Each of the rating styles supported are loosely derived from actual search engines used by World Wide Web users to retrieve Web documents given keywords. Each factor considered when rating a page is defined below (the following not intended to provide a complete list of factors, only the more important ones).
- Meta-data: Indicates that the rating system searches meta-data of a Web page. A Web page will rank higher if any keywords specified occur in any of this data (i.e. URL, Title & Meta-tags).
- Frequency: Indicates that the rating system takes into consideration the number of times each keyword appears in a document. Therefore, the greater frequency of a keyword, the higher the rating.
- Matches: Indicates that the rating system takes into consideration the number of keywords that were located in a document. Therefore, the greater number of keywords that were found at least once, the higher the rating.
- Proximity: Indicates that the rating system takes into consideration the proximity (closeness) of located keywords in a document. Therefore, the closer the matched keywords, the higher the rating.
- Density: Indicates that the rating system takes into consideration the number of keywords matched in relation to the document size. Therefore, a page which contains an equal number of matched keywords will receive a higher rating than another if the size of the page is smaller—thus a greater density.
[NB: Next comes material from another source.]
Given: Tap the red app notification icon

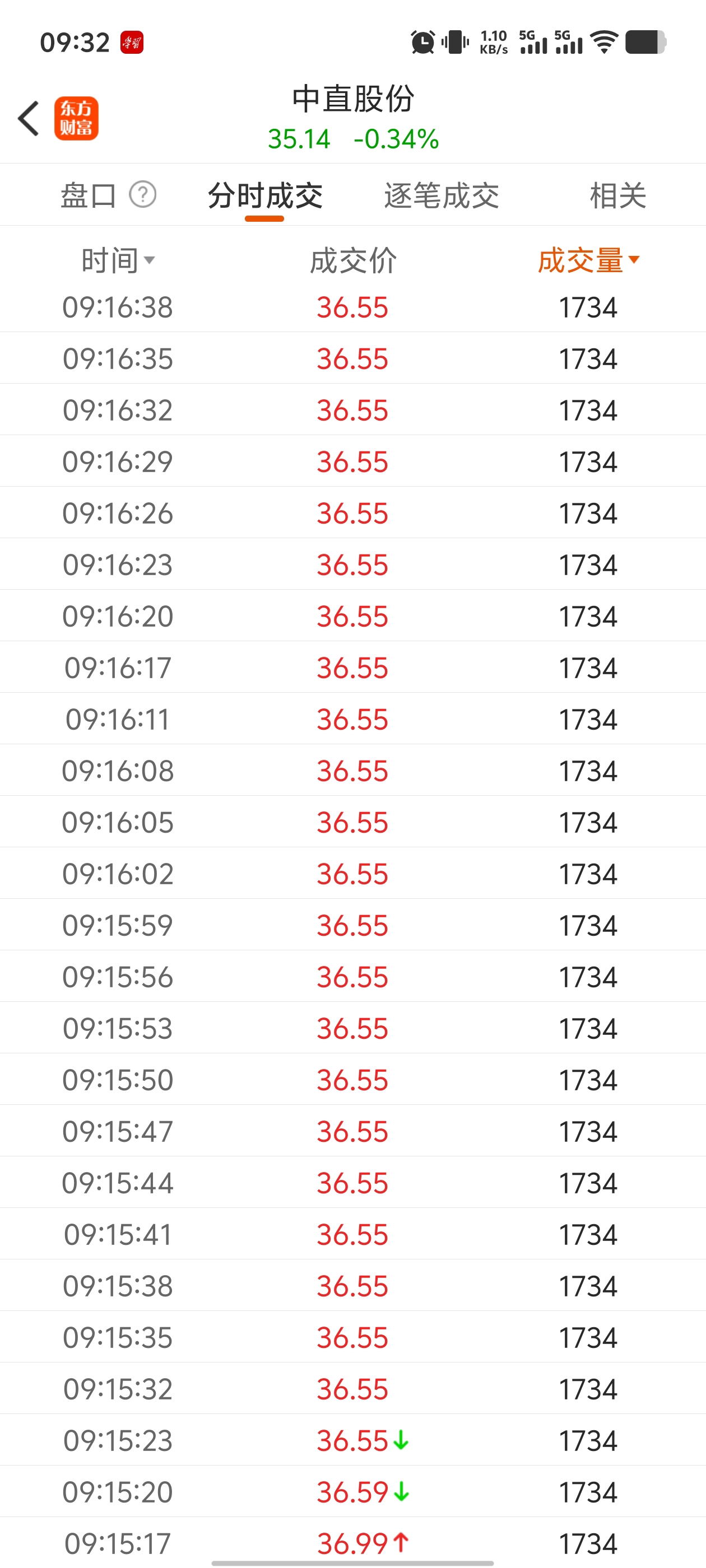Looking at the screenshot, I should [132, 43].
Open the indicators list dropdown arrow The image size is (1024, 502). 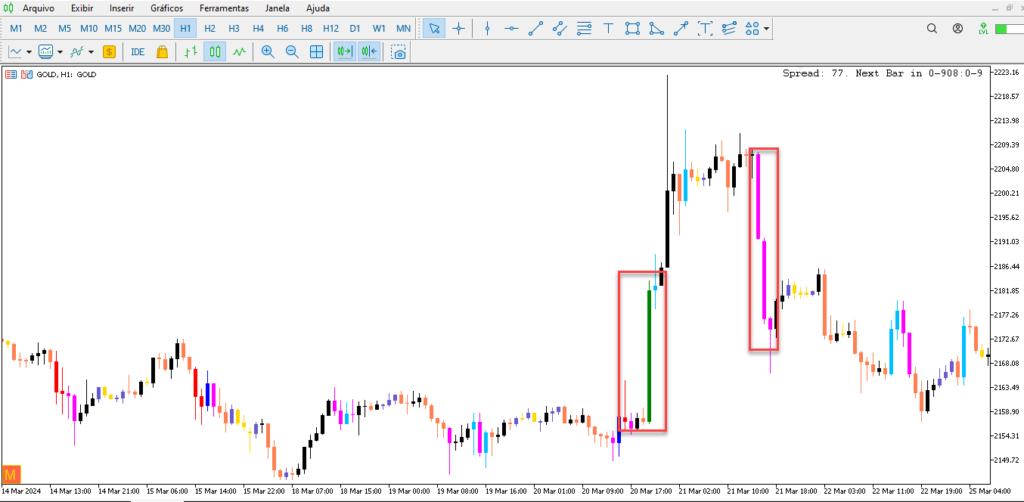pyautogui.click(x=91, y=52)
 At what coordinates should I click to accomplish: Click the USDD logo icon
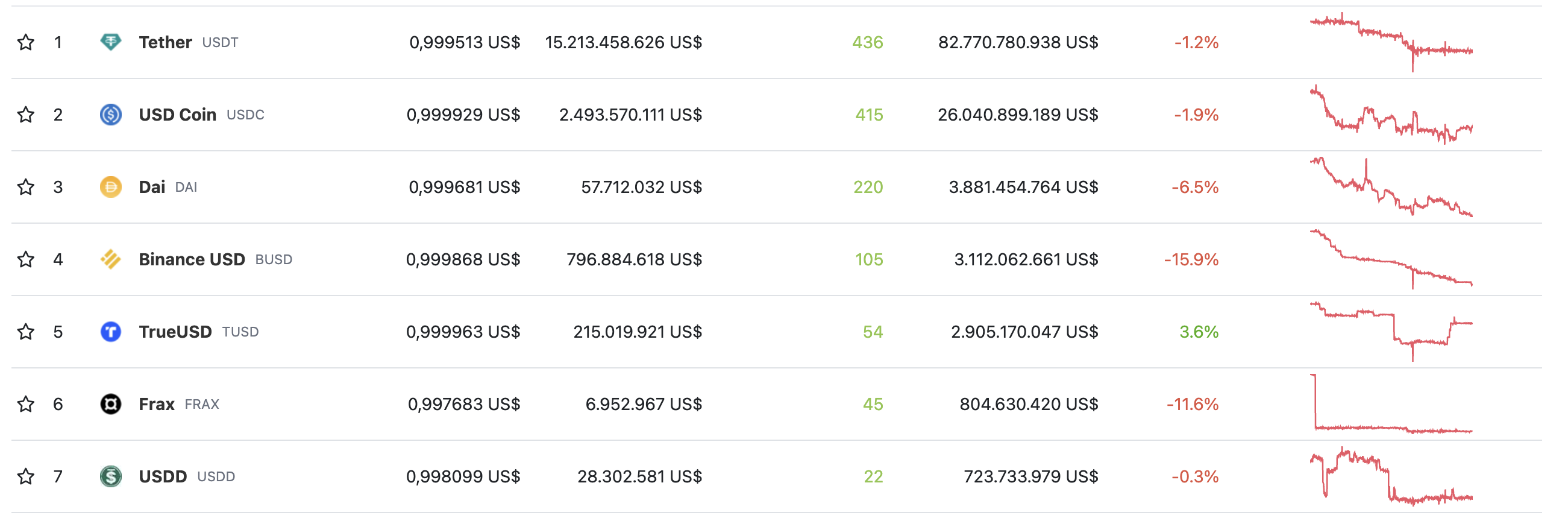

Referring now to FIG. 5, in an alternate embodiment of the invention, the method 10 provides the user with a bookmark interface 80, displayed through clicking the displayed page 12 to be ranked with the right mouse button. This interface 80 allows the user to override any manual relevancy calculation by inputting a manual relevancy via, for example, the slide bar 50. Thus, the method 10 of the invention allows users to view projects ranked objectively, using a relevancy algorithm or subjectively, using a manually set ranking as shown in this figure. The manually set ranking may be of more value to the extent that those that are setting the ranking have experience or can more effectively assess the true relevancy of a particular web resource.
Multiple variations and modifications are possible in the embodiments of the invention described here. Although certain illustrative embodiments of the invention have been shown and described here, a wide range of modifications, changes, and substitutions is contemplated in the foregoing disclosure. In some instances some features of the present invention may be employed without a corresponding use of the other features. Accordingly, it is appropriate that the foregoing description be construed broadly and understood as being given by way of illustration and example only, the spirit and scope of the invention being limited only by the appended claims.